Fix handling of Unicode characters in String theory #431

daniel-raffler · 2025-01-16T16:34:27Z

Hello,
this MR patches several minor issues remaining after #422:

When escaping a String we now also escape \ to make sure the backslash is preserved and doesn't get captured later when unescaping again
We now always apply unescape first when creating a new String constant. This is needed even when the solver does not support plain Unicode and we'll have to escape the String again later. This change closes an issue with Z3 and CVC4 where broken escape sequences were not handled correctly.
Added two more tests and fixed a bug in another

As mentioned in #412 I think that makeString should not be translating SMTLIB escape sequences at all. However, this is an API breaking change and can still be considered some other time

The test uses Strings.replaceAll and compares it to the result of str.replace_all in SMTLIB. However, the two functions behave different when the "matching" String is empty, and we need a special case for that.

…he pattern should also be escaped.

This is needed to protect the backslash from substitution later when getting the results from the model.
:::::
**Exercise brief:**
Reproduce the merge request text from "When escaping a" to "case for that.", word for word. The lines after this point come from a separate source.
:::::
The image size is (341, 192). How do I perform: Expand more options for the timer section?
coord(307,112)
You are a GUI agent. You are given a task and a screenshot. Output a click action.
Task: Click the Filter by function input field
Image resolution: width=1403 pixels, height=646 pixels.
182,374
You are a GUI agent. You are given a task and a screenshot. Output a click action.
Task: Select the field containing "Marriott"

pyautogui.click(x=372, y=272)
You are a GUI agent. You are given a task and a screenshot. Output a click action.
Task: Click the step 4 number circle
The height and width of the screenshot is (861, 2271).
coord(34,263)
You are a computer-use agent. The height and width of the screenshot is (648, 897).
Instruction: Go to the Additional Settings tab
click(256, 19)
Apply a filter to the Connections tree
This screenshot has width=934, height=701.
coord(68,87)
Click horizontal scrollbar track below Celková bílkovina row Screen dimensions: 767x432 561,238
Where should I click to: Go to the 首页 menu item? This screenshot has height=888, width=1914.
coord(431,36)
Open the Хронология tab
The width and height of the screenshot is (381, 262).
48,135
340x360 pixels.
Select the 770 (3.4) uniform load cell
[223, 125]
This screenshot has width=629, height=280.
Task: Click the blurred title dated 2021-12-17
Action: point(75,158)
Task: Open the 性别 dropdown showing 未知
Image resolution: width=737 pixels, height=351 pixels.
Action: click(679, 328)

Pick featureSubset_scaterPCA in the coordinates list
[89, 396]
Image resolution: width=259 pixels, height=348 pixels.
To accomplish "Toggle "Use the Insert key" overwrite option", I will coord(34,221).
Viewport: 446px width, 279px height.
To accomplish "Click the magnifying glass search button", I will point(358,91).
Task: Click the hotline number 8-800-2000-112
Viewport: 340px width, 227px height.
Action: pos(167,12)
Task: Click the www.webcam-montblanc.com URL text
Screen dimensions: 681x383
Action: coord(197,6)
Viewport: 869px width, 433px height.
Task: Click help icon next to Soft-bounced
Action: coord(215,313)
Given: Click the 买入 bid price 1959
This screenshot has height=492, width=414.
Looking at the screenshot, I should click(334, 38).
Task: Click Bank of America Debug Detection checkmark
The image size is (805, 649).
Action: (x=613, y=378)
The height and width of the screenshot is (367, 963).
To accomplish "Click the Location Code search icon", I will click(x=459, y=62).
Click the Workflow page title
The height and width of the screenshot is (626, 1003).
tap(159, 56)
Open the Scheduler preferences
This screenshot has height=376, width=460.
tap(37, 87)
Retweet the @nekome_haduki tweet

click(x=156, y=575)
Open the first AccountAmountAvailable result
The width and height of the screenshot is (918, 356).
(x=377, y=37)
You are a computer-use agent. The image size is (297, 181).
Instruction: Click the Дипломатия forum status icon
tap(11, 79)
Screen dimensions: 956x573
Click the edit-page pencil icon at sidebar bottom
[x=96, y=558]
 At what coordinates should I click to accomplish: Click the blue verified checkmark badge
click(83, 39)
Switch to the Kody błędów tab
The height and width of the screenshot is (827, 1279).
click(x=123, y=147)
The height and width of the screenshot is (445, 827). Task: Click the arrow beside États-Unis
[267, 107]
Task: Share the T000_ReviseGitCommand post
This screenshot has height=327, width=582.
:::::
**Solution:**
When escaping a String we now also escape \ to make sure the backslash is preserved and doesn't get captured later when unescaping again
We now always apply unescape first when creating a new String constant. This is needed even when the solver does not support plain Unicode and we'll have to escape the String again later. This change closes an issue with Z3 and CVC4 where broken escape sequences were not handled correctly.
Added two more tests and fixed a bug in another

As mentioned in #412 I think that makeString should not be translating SMTLIB escape sequences at all. However, this is an API breaking change and can still be considered some other time

The test uses Strings.replaceAll and compares it to the result of str.replace_all in SMTLIB. However, the two functions behave different when the "matching" String is empty, and we need a special case for that.